On pensait que l’honneur de chaque noble appartenait moins à lui qu’à son ordre : aussi certaines fonctions lui étaient interdites comme inégales à la dignité de son rang.

L’espionnage et le mensonge étaient les deux grands ressorts de la politique étrangère. Quand la république voulait se remettre en bonne intelligence avec quelque prince étranger, on faisait porter un faux avis à son ambassadeur : ainsi avait-on à se plaindre de l’Espagne, on tâchait d’intimider ce cabinet en lui faisant croire qu’on traitait d’une ligue avec la France ; voyait-on un ministre d’État dans une cour étrangère, mal disposé envers la république, on persuadait à cette cour que ce ministre venait de recevoir en secret quelques libéralités de la république, et lui avait promis de la servir, en se réservant de parler encore de temps en temps contre elle, pour éviter de se rendre suspect. Ensuite tout ce que ce ministre conseillait de faire contre Venise, dans l’intérêt de son pays, était regardé par sa cour trompée, comme couvrant un jeu favorable à la république ; et par là, celle-ci lui avait ôté le pouvoir de nuire.

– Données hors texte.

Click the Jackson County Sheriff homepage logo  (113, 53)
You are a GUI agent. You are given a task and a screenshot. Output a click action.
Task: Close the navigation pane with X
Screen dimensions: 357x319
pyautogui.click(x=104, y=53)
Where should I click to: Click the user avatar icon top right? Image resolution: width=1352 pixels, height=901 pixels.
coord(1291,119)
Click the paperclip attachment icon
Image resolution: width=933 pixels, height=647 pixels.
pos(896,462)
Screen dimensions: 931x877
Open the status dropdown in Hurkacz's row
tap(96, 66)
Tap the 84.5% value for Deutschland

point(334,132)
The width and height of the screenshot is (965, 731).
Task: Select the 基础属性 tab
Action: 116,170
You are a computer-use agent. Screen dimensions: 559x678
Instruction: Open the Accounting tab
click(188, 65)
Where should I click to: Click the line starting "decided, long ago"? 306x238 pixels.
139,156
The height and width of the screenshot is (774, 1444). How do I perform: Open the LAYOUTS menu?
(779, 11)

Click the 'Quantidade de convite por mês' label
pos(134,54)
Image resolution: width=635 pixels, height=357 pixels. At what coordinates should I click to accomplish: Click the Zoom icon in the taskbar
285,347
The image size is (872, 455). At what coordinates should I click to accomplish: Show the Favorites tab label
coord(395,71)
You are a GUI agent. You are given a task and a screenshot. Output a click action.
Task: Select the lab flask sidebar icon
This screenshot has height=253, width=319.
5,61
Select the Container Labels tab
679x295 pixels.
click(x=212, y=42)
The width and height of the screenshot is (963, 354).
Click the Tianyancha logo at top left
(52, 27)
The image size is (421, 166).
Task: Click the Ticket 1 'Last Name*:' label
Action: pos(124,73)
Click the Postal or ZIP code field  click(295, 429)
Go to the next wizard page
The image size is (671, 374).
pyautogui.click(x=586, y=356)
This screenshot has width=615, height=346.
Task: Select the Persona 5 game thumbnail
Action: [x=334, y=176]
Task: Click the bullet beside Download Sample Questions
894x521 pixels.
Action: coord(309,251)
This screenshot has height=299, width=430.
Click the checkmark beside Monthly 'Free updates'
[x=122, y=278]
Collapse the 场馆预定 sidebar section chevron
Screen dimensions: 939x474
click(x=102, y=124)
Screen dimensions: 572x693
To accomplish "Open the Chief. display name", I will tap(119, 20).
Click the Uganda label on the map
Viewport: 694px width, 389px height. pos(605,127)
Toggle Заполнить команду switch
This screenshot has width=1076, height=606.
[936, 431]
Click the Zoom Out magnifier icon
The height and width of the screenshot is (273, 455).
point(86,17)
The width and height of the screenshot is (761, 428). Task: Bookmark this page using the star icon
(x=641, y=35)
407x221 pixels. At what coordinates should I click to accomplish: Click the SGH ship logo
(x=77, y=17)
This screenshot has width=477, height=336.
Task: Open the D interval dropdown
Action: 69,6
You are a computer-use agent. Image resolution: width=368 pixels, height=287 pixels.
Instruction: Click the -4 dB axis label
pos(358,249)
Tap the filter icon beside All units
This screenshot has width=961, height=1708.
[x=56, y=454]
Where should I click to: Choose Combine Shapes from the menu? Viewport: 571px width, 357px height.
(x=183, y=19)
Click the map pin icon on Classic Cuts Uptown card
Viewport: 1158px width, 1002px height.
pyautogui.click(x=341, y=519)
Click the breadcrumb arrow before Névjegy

Dans un temps où la cour de Rome faisait la loi à tous les rois et à toutes les puissances, l’oligarchie vénitienne conçut d’autant plus de jalousie de l’autorité pontificale, que celle-ci avait plus de ressemblance avec la sienne. Le saint-office ne put s’établir à Venise que sous la surveillance du sénat. Il n’eut donc rien de secret pour cette magistrature politique qui voulait tout savoir et tout cacher. Les juifs et les usuriers furent soustraits à la juridiction du saint tribunal, probablement parce qu’ils enrichissaient la république.